If Williams, Biadasz, and Collins, in particular, are unable to win their one-on-ones, the Cowboys could have a tough time moving the ball against a disruptive unit with a front seven loaded with playmakers.
Bring the big boy pads
The Niners' creative old-school offense will test the discipline, toughness, and physicality of the Cowboys' defense. Kyle Shanahan wants to bludgeon the Cowboys will 30-plus runs between the tackles and on the edges to control the game and wear down the defense with a barrage of body blows in a 12-round fight.
To win the heavyweight bout, the Cowboys will need every defender on the field to play a key role in defending the run. From nose tackle to cornerback, the Cowboys must demonstrate enough discipline to stay in their assigned gaps while fending off blockers at the line of scrimmage. If defenders attempt to run around blockers or shoot gaps on random guesses and gambles, the Niners' running backs and wideouts (jet sweeps) will run through the defense like a hot knife through butter.
The defense must also match the Cowboys' physicality on the perimeter to limit the Niners' big plays in the running game. The Niners are one of the league's best blocking teams on the edges with their tight ends and wideouts excelling on stalk blocks. Trevon Diggs, Jourdan Lewis, and Anthony Brown will need to fight force with force to set the edge and keep Elijah Mitchell from turning the corner on sweeps.
If the secondary can destroy the blocks on the perimeter and join the tackling party on the edges, the Cowboys can contain the run and force Jimmy Garoppolo to win the game from the pocket.
Dak needs to be the closer
The analytical community does not consider team wins as a quarterback stat, but elite quarterbacks get the big bucks due to their ability to win games. As a newly minted member of the "$40 Million Club", Prescott understands that he is expected to win big games in the playoffs as a five-star quarterback.
That is not a hot take or clickbait. That is a reality in a league in which quarterbacks earn "G.O.A.T" status due to the number of Super Bowl wins on their resume. Prescott certainly understands that based on how Roger Staubach and Troy Aikman are revered in Big D, the pressure is on him to deliver big wins on the championship journey.

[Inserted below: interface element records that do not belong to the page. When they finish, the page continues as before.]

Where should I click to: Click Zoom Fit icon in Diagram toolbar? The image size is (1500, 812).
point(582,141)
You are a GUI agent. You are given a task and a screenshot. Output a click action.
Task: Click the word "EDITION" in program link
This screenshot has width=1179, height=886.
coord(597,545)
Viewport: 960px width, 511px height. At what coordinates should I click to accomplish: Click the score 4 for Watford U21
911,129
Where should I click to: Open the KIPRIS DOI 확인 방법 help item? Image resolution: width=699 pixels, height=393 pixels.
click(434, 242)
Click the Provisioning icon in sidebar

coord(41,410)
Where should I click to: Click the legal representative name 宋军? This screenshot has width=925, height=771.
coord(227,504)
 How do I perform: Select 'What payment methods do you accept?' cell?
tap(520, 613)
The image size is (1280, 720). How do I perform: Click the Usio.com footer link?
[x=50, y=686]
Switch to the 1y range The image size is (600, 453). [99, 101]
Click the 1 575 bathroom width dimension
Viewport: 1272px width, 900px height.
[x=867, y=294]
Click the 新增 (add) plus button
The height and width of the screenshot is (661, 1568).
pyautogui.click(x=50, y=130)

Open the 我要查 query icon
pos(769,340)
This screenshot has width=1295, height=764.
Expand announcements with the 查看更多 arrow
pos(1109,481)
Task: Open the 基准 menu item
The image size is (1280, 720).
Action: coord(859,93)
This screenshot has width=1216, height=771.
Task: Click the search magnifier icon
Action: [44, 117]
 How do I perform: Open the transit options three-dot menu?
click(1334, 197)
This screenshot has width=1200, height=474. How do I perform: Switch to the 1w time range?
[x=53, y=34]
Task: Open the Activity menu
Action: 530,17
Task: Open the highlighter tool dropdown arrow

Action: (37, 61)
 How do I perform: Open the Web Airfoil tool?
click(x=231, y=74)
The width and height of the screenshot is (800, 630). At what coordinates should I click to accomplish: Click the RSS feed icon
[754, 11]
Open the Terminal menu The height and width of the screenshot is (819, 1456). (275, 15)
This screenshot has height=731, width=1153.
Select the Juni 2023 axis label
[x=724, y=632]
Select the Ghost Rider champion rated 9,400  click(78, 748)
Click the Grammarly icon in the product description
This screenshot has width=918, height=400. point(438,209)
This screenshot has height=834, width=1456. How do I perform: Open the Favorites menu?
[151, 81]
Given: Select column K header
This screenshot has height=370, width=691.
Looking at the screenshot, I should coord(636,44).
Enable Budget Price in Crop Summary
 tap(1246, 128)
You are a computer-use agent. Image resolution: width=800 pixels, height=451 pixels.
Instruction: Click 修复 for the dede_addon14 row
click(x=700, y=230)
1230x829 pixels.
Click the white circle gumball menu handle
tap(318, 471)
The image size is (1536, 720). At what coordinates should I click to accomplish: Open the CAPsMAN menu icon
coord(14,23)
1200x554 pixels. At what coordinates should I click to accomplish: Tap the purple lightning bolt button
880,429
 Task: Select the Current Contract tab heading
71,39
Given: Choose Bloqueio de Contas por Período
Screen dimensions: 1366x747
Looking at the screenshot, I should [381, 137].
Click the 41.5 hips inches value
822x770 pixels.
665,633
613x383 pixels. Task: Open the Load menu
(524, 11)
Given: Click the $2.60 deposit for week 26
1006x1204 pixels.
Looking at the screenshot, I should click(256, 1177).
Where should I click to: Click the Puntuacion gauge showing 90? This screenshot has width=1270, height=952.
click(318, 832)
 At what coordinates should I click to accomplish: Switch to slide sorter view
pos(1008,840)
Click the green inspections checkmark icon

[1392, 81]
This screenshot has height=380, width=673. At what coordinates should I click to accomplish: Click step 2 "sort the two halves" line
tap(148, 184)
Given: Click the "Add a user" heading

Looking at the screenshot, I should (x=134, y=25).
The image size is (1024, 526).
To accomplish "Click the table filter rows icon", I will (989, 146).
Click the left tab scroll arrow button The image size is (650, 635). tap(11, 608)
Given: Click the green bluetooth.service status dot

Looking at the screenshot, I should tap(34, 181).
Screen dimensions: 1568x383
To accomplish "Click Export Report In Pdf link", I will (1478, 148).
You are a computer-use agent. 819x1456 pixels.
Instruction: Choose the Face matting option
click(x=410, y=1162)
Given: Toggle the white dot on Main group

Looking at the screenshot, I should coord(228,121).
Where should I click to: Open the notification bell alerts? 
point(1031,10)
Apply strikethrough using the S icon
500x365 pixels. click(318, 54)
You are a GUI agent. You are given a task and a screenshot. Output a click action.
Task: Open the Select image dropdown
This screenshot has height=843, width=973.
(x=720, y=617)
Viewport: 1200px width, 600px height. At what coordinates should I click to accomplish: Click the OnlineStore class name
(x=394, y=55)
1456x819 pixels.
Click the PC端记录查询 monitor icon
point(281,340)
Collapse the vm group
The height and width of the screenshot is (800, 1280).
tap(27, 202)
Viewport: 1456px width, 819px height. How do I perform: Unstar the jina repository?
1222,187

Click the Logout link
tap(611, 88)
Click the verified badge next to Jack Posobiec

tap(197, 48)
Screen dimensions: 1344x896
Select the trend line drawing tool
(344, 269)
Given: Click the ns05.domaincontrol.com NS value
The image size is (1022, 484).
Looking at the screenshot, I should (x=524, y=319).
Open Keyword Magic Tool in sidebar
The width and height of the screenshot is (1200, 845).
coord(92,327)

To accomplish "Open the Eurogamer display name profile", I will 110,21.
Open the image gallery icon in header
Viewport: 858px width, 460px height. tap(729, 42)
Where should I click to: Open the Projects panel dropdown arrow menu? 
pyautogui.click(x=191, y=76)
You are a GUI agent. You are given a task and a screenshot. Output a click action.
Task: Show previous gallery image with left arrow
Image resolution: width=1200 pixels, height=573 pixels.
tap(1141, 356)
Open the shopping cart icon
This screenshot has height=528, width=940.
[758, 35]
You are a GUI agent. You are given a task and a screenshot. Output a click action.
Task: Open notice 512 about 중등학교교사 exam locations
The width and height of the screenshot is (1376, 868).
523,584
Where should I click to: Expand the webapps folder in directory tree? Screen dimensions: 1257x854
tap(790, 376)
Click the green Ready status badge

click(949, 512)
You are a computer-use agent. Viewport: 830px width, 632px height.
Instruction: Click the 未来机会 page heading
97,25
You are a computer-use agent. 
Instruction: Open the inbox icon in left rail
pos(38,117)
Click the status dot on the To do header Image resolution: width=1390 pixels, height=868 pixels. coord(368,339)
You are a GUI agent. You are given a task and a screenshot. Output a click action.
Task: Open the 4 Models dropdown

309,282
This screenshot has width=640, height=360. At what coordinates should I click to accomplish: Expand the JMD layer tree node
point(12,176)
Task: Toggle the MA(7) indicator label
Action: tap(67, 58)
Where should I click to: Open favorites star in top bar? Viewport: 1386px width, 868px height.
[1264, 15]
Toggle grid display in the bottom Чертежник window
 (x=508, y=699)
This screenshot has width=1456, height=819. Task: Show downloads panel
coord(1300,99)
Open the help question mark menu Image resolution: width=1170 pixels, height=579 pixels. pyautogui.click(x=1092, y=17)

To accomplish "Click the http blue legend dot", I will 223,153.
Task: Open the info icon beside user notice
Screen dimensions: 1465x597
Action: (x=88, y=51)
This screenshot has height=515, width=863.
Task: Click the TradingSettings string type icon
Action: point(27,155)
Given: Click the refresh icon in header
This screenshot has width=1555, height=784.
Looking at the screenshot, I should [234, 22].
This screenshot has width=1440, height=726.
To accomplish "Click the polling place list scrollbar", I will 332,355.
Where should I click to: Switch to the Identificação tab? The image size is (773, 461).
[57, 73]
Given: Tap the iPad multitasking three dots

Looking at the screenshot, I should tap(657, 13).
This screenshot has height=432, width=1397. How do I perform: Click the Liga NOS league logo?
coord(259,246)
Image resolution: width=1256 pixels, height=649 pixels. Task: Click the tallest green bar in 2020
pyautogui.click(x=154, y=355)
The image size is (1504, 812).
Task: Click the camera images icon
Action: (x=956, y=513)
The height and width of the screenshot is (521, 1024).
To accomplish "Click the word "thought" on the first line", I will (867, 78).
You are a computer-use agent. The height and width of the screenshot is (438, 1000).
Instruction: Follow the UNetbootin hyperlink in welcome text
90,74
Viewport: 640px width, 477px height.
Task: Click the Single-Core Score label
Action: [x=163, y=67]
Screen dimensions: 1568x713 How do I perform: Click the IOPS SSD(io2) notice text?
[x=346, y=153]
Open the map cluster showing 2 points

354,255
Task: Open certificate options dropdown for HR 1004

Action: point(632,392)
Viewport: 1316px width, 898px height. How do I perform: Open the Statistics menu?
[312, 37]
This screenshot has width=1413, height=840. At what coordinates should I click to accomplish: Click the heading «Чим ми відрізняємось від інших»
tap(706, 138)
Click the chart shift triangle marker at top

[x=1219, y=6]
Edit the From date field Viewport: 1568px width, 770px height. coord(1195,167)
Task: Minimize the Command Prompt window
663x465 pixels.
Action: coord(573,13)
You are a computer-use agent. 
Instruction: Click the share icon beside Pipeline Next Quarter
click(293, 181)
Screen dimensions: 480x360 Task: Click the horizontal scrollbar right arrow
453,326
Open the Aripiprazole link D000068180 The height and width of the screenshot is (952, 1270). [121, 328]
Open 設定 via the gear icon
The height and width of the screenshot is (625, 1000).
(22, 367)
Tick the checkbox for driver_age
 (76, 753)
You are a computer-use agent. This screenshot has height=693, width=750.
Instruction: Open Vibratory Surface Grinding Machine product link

Against the Niners, No.4 might not need to put up a 300-yard day to get it done, but he has to make a handful of big-time throws on critical downs to secure the victory. Whether he drops a dime in the red zone or tosses a laser to Amari Cooper or CeeDee Lamb on a critical third-down conversion to seal the game, Prescott must make the throws in key moments to get the Cowboys past a pesky opponent.
Considering how playoffs are ultimately decided by the play of the quarterback, the Cowboys need their QB1 to be the best quarterback on the field on Sunday.